Rescue talks continue as McAleese sinks into the red

First half loss of $97 million as impairments bite, revenue falls and the situation becomes critical

Rescue talks continue as McAleese sinks into the red
McAleese is doomed without a deal.


McAleese Group is staring into the abyss, admitting there are "material uncertainties that give rise to significant doubt about the ability of the Group to continue".

McAleese and its financiers are battling for a compromise debt and refinancing deal with unnamed firms, the company says as it releases its first-half results.

With the firm struggling with difficult market conditions that saw non-cash property, plant and equipment impairments add $50 million to its $97.4 million first-half loss, the third parties are offering prices lower than the company is presently worth.  

"As further negotiation is required in relation to each of the proposals, the effect of the proposals on McAleese Group’s shareholders remains uncertain, however, the enterprise valuations attributed to the Company by each proposal are materially below that implied by its current market capitalisation," McAleese says.

At present, market conditions are such that without action the firm "will not operate within the level and terms of its financial undertakings" and will be unable to repay a $55.4 million tranche due in November.

"Given the forecast breach of covenants and debt repayment requirements under the existing syndicated facility, in the absence of the Strategic Process resulting in a recapitalisation of the Group, the Group will require the ongoing support of its existing financiers to continue as a going concern," it says in its half-year report.

Until the negotiations end, the company’s shares will stay suspended.

The net first half net result was down 285 per cent on the previous first half’s $52.5 million profit and came on the back of a 20 per cent fall in revenues to $285 million, compared with $357 million previously.

"The financial results for the half clearly reflect a difficult trading environment for the Company," McAleese MD and CEO Mark Rowsthorn says.

"Our recent focus has very much been on restructuring the business to align with lower activity levels, while actively seeking profitable revenue opportunities.

"We have made good progress with our business transformation program and are confident that there are significant gains yet to be realised."

Most exposed to market conditions is the Bulk Haulage division in the Pilbara.

It handled 1.2 million more tonnes than in the previous first half, for the likes of Atlas Iron, Millennium Minerals and Process Minerals International.

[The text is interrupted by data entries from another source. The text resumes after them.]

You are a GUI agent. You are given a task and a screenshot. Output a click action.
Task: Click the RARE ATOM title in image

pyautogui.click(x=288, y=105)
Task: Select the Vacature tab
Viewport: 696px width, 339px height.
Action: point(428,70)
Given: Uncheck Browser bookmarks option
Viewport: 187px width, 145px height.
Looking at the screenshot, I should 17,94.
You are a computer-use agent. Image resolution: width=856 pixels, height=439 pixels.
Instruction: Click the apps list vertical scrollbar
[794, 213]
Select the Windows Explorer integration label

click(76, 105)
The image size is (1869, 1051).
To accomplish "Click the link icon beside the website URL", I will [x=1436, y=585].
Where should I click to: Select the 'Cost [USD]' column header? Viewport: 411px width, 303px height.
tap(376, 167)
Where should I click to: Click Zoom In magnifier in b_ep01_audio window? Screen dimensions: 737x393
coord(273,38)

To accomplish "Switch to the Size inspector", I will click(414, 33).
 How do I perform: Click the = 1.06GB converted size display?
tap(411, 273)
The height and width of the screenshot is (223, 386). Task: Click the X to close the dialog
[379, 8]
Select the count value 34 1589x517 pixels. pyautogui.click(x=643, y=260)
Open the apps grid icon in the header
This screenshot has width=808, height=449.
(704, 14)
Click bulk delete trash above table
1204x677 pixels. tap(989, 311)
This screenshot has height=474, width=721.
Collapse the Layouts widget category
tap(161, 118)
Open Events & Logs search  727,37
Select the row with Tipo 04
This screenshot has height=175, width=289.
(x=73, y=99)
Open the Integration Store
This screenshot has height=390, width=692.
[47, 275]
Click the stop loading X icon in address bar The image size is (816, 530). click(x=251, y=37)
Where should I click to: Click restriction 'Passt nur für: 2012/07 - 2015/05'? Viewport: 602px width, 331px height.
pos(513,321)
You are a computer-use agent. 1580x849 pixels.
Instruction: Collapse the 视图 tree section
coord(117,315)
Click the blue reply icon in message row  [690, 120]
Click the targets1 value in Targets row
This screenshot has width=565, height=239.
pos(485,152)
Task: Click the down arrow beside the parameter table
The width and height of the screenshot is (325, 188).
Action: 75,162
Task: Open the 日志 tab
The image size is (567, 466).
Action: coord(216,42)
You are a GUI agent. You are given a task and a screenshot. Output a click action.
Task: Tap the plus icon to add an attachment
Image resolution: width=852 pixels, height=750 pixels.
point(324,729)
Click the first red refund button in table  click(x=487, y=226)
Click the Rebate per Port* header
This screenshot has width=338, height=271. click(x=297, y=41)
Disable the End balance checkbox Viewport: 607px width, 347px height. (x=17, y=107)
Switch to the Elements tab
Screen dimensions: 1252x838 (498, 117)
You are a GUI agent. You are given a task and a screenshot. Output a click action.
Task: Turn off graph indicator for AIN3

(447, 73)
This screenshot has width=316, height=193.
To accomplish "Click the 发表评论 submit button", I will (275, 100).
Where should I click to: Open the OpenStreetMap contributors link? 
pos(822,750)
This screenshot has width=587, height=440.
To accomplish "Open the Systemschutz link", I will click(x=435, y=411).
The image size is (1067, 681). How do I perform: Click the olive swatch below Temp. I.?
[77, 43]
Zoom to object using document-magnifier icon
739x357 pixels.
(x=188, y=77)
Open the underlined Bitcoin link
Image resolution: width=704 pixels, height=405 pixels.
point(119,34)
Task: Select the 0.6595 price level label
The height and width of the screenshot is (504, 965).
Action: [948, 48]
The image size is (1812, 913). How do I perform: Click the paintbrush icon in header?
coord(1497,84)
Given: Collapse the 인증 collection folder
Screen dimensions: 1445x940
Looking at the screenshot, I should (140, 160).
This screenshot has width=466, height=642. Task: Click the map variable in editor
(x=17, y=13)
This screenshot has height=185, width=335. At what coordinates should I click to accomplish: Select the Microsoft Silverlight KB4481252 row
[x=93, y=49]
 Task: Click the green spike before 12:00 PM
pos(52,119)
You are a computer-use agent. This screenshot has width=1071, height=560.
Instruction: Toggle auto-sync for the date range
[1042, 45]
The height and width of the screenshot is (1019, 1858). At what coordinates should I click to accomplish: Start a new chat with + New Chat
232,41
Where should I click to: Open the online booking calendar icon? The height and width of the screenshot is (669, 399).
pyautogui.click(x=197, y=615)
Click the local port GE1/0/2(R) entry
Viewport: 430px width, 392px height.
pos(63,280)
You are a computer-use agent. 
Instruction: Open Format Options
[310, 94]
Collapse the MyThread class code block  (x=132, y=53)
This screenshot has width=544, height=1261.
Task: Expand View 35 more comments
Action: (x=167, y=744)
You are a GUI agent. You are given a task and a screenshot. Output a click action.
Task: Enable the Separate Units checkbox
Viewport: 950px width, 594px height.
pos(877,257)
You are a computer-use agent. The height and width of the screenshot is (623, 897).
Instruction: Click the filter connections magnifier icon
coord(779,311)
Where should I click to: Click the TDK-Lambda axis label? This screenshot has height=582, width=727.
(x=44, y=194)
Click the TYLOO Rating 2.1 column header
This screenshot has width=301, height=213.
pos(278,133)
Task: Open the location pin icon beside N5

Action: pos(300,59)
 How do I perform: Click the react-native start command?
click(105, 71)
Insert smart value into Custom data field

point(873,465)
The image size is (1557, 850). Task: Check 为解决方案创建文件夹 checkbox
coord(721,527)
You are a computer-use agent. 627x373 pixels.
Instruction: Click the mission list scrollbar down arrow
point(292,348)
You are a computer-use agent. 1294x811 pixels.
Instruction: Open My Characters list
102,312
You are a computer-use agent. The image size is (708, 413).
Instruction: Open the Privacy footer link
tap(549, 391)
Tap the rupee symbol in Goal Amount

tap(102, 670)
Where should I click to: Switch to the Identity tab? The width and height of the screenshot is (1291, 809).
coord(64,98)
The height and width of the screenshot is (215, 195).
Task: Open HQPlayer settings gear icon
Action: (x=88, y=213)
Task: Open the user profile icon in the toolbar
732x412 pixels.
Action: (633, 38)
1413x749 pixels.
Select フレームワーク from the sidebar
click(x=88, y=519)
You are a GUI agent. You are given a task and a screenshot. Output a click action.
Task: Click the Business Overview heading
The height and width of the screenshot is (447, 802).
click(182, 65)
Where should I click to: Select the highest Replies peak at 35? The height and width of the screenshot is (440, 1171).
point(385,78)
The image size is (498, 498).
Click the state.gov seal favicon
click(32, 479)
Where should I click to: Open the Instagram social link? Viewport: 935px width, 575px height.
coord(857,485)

But margins were hit due to revised Atlas haulage contracts and the low iron ore price meant its profit share deal with that miner has so far failed to kick in.

McAleese reveals the division is part of the ‘super-quads’ initiative.

"During the half, the Bulk Haulage division also commenced trials for an alternative road train combination in collaboration with Main Roads Western Australia, which, subject to ongoing endorsement, provides the Group with an opportunity to roll out the alternative combination in its operations and generate cost savings through significantly enhanced payloads," it says.

Apart from the Elgas deal, the Oil & Gas division saw revenue down 37 per cent to $49.2 million compared with the last first half, with subsidiary Cootes Transport’s deal with Caltex winding up, Shell and BP wet-hire deals ending, and the loss of sold arms Liquip’s and Beta Fluid Systems’ earnings.

The firm was confident of the medium-term future of the Heavy Haulage & Lifting division (HHL), which suffered continued low capital expenditure in the resources industry and ongoing deterioration in market conditions, though the uncertain nature of a resources-sector rebound was a concern.

The Specialised Transport division continued to face weak east-west volumes and a highly competitive market on east-coast lanes. While volumes were as expected, margins contracted.

"A review of the division’s revenue base is ongoing, with corrective action commenced to improve yield and restore profitability," the company says.

Fuel, oil, electricity spend was $28.47 million compared with $38.73 million in the previous first half but direct transport and logistics costs were up at $85.9 million compared with $72.9 million.